Wednesday, September 2, 2015

labor Day 2015

On the Menu

  Grilled Habanero Salmon
6 – 8 Servings
½ cup white wine
¼  cup olive oil 2 lemons, juiced
1 orange juiced
1 small onion, coarsely chopped
1 habanero chili, seeded and chopped  ½ teaspoon sea salt 
Freshly ground black pepper
4 – 6 pound salmon fillet

Method Using a food processor or blender, puree the wine, olive oil, lemon juice, orange juice, onion, habanero, salt and pepper, to taste.
Place the salmon fillets in a baking dish, add the marinade, cover and refrigerate.
 Marinate for at least 1 hour, preferably several hours.
Preheat the grill to medium-high. Remove the salmon fillet from the bowl or baking dish and discard the marinade.
Place the salmon on the grill and grill about 4 to 6 minutes on each side.
Remove from grill to a cutting board and let rest for about 5 minutes before serving.

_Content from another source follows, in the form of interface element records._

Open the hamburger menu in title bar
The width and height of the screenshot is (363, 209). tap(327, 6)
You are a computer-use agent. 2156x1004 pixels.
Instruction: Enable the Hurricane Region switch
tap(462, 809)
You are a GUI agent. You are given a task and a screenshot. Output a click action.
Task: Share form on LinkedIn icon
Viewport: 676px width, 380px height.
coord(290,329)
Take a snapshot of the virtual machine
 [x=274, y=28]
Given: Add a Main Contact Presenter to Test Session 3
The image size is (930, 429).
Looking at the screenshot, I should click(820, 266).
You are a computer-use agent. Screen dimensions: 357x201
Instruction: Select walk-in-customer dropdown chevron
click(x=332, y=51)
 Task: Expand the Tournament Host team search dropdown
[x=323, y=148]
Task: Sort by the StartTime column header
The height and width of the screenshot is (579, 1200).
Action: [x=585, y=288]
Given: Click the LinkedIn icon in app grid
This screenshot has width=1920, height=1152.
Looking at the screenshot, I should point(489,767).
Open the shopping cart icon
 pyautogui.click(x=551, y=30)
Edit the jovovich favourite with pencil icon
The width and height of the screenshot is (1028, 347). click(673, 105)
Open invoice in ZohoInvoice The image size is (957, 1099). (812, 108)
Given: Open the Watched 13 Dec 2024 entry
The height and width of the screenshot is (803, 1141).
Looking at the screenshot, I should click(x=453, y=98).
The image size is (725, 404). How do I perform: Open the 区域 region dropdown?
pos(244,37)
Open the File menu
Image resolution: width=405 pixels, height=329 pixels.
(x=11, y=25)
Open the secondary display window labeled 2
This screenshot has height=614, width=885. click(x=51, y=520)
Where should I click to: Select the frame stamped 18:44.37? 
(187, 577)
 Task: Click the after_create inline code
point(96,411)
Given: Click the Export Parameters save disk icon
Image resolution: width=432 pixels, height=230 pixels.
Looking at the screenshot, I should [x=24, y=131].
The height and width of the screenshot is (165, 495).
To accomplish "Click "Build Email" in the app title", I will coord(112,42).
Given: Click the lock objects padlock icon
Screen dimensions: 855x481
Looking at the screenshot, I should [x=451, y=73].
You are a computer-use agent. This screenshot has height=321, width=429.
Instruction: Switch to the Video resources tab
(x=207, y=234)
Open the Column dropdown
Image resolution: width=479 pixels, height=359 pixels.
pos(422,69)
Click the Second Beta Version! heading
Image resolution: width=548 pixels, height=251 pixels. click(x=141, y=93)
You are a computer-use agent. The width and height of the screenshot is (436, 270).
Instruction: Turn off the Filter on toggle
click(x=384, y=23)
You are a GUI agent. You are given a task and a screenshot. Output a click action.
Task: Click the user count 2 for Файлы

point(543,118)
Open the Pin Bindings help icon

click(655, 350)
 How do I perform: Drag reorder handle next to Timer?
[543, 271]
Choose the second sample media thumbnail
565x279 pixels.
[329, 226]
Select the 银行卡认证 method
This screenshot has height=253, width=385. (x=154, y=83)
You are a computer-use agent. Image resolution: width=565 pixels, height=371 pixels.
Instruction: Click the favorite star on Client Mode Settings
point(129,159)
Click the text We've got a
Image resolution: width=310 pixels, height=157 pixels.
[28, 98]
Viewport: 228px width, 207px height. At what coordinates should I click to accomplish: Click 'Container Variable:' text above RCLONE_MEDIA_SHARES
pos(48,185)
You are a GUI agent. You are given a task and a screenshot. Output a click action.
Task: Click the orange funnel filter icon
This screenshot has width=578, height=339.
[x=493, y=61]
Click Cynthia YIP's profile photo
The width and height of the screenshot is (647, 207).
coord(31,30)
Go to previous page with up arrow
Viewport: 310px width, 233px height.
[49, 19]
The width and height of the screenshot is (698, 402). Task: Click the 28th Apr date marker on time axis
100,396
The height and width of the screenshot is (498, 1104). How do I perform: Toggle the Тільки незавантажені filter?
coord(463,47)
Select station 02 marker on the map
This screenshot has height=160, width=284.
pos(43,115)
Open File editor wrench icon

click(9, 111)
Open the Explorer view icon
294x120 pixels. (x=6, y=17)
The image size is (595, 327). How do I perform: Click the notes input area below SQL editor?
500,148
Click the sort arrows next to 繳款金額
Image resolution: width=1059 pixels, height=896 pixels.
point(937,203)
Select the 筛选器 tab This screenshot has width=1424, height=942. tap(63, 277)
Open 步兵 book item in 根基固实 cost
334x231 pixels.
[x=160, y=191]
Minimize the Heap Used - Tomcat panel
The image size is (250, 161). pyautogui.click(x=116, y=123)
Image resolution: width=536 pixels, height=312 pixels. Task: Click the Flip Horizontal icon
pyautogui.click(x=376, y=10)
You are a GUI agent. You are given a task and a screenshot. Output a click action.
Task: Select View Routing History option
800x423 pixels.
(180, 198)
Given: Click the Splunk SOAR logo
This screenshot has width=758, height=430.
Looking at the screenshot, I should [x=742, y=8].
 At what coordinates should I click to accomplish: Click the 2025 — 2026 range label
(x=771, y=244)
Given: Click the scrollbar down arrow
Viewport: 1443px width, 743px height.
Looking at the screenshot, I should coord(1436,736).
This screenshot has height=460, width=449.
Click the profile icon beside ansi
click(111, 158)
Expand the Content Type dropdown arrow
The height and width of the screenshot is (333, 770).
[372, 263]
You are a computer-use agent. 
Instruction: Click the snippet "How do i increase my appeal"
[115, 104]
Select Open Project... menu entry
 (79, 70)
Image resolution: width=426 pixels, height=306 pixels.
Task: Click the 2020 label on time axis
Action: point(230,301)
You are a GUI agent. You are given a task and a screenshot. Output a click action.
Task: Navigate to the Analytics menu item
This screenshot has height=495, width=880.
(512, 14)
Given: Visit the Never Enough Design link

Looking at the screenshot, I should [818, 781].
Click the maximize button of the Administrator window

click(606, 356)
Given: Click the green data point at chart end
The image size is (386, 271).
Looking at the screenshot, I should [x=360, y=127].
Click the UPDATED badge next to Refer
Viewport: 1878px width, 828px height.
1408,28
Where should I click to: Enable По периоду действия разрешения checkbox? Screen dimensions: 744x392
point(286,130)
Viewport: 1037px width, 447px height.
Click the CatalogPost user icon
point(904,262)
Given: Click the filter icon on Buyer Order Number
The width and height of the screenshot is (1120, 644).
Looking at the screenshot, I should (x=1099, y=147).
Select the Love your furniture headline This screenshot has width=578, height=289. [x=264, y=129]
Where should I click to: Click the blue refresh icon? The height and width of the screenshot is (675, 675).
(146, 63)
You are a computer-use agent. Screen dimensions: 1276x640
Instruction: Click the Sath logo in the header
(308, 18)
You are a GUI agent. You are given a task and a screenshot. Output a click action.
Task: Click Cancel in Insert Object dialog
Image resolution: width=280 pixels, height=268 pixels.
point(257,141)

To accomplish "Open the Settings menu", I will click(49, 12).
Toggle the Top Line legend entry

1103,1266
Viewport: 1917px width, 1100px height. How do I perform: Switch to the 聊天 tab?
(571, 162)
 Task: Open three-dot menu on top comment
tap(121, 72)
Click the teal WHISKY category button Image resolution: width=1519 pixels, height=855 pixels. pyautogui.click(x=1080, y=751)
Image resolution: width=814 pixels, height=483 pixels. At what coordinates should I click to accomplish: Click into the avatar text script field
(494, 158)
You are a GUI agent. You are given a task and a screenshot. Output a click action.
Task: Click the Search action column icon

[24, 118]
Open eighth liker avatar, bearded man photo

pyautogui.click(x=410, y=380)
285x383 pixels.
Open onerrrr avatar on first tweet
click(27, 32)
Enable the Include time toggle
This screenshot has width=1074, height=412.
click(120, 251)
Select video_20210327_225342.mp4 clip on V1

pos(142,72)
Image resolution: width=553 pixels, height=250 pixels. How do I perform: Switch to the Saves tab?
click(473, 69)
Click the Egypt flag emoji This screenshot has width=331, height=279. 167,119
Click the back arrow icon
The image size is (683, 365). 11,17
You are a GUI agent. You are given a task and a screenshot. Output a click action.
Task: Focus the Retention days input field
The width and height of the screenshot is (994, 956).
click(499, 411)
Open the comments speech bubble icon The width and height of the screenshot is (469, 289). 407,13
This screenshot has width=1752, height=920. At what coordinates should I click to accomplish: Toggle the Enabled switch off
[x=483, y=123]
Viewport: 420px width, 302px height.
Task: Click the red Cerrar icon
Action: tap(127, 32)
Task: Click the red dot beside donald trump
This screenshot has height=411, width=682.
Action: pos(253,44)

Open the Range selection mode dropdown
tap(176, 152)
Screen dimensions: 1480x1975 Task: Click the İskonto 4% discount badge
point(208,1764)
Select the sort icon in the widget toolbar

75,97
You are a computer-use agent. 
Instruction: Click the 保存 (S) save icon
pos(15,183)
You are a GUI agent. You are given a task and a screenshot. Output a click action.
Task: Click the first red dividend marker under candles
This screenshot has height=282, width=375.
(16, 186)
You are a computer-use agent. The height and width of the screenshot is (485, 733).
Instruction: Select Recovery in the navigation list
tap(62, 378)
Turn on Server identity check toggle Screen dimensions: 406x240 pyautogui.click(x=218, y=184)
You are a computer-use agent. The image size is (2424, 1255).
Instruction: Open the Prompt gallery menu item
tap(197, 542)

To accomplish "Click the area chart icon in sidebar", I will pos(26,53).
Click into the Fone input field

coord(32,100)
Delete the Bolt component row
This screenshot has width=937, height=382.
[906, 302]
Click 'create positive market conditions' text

 Carne Asada (Citrus Grilled Skirt Steak)
4 Servings

½ cup olive oil
1 orange, juiced
3 limes, juiced
½ bunch cilantro
3 garlic cloves, roughly chopped
½ teaspoon sea salt
1 teaspoon granulated garlic
1 teaspoon granulated onion
½ teaspoon crushed red chili peppers
1 teaspoon ground cumin
½ teaspoon ground black pepper
1 (2-pound) piece skirt steak

Using a food processor or blender, puree the olive oil, orange juice, lime juice, cilantro, sea salt, granulated garlic, onion, crushed chili peppers, cumin and black pepper
Place the skirt steak in a baking dish, add the marinade, cover and refrigerate.
Marinate for at least 1 hour, preferably several hours.
Preheat the grill to medium-high. Remove the steak from the baking dish and discard the marinade.
Place the steak on the grill and grill about 4 to 6 minutes for medium-rare to medium. Remove from grill to a cutting board and let rest for about 5 minutes. Slice into thin pieces at a diagonal.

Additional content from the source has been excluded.